TASK REQUIREMENTS
Reproduce all of the listing below without alteration.

DATASET RECORDS
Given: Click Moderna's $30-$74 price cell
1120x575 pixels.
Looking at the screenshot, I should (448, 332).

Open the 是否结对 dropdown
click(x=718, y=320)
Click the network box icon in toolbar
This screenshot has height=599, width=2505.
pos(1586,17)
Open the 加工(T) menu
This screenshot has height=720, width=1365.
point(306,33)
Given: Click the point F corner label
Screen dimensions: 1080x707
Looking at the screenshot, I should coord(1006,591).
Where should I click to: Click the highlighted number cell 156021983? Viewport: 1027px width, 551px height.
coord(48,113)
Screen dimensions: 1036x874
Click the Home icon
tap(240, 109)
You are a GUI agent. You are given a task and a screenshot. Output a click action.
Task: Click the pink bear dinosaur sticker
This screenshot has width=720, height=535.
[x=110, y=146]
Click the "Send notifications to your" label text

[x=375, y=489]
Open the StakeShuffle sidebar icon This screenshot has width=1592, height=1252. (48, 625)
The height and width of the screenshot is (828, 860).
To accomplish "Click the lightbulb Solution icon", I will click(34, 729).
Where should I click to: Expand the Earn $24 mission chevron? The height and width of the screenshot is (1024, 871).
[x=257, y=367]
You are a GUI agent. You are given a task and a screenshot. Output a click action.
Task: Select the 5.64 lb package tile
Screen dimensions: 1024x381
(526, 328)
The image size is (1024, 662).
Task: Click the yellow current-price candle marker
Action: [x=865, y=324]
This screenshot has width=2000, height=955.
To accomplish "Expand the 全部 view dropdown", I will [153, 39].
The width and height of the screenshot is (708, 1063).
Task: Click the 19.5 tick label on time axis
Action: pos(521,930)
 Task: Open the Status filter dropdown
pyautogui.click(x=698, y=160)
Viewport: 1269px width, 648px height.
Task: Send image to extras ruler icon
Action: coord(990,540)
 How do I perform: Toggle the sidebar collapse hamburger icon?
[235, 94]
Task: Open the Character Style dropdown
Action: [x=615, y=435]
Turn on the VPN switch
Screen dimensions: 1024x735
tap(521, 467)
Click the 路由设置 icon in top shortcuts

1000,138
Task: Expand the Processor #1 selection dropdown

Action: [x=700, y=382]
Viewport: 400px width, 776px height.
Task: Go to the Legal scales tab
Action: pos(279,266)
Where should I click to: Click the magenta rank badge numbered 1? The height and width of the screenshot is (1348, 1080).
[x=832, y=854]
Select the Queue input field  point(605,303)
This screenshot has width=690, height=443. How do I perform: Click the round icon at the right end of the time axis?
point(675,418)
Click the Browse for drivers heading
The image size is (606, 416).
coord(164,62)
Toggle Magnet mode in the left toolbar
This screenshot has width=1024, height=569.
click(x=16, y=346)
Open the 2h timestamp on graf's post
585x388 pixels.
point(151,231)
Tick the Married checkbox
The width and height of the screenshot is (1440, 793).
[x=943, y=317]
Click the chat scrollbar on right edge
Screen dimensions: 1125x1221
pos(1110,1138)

SOLUTION TO THIS EXERCISE
Given: Click Moderna's $30-$74 price cell
1120x575 pixels.
Looking at the screenshot, I should (448, 332).

Open the 是否结对 dropdown
click(x=718, y=320)
Click the network box icon in toolbar
This screenshot has height=599, width=2505.
pos(1586,17)
Open the 加工(T) menu
This screenshot has height=720, width=1365.
point(306,33)
Given: Click the point F corner label
Screen dimensions: 1080x707
Looking at the screenshot, I should coord(1006,591).
Where should I click to: Click the highlighted number cell 156021983? Viewport: 1027px width, 551px height.
coord(48,113)
Screen dimensions: 1036x874
Click the Home icon
tap(240, 109)
You are a GUI agent. You are given a task and a screenshot. Output a click action.
Task: Click the pink bear dinosaur sticker
This screenshot has width=720, height=535.
[x=110, y=146]
Click the "Send notifications to your" label text

[x=375, y=489]
Open the StakeShuffle sidebar icon This screenshot has width=1592, height=1252. (48, 625)
The height and width of the screenshot is (828, 860).
To accomplish "Click the lightbulb Solution icon", I will click(34, 729).
Where should I click to: Expand the Earn $24 mission chevron? The height and width of the screenshot is (1024, 871).
[x=257, y=367]
You are a GUI agent. You are given a task and a screenshot. Output a click action.
Task: Select the 5.64 lb package tile
Screen dimensions: 1024x381
(526, 328)
The image size is (1024, 662).
Task: Click the yellow current-price candle marker
Action: [x=865, y=324]
This screenshot has width=2000, height=955.
To accomplish "Expand the 全部 view dropdown", I will [153, 39].
The width and height of the screenshot is (708, 1063).
Task: Click the 19.5 tick label on time axis
Action: pos(521,930)
 Task: Open the Status filter dropdown
pyautogui.click(x=698, y=160)
Viewport: 1269px width, 648px height.
Task: Send image to extras ruler icon
Action: coord(990,540)
 How do I perform: Toggle the sidebar collapse hamburger icon?
[235, 94]
Task: Open the Character Style dropdown
Action: [x=615, y=435]
Turn on the VPN switch
Screen dimensions: 1024x735
tap(521, 467)
Click the 路由设置 icon in top shortcuts

1000,138
Task: Expand the Processor #1 selection dropdown

Action: [x=700, y=382]
Viewport: 400px width, 776px height.
Task: Go to the Legal scales tab
Action: pos(279,266)
Where should I click to: Click the magenta rank badge numbered 1? The height and width of the screenshot is (1348, 1080).
[x=832, y=854]
Select the Queue input field  point(605,303)
This screenshot has width=690, height=443. How do I perform: Click the round icon at the right end of the time axis?
point(675,418)
Click the Browse for drivers heading
The image size is (606, 416).
coord(164,62)
Toggle Magnet mode in the left toolbar
This screenshot has width=1024, height=569.
click(x=16, y=346)
Open the 2h timestamp on graf's post
585x388 pixels.
point(151,231)
Tick the Married checkbox
The width and height of the screenshot is (1440, 793).
[x=943, y=317]
Click the chat scrollbar on right edge
Screen dimensions: 1125x1221
pos(1110,1138)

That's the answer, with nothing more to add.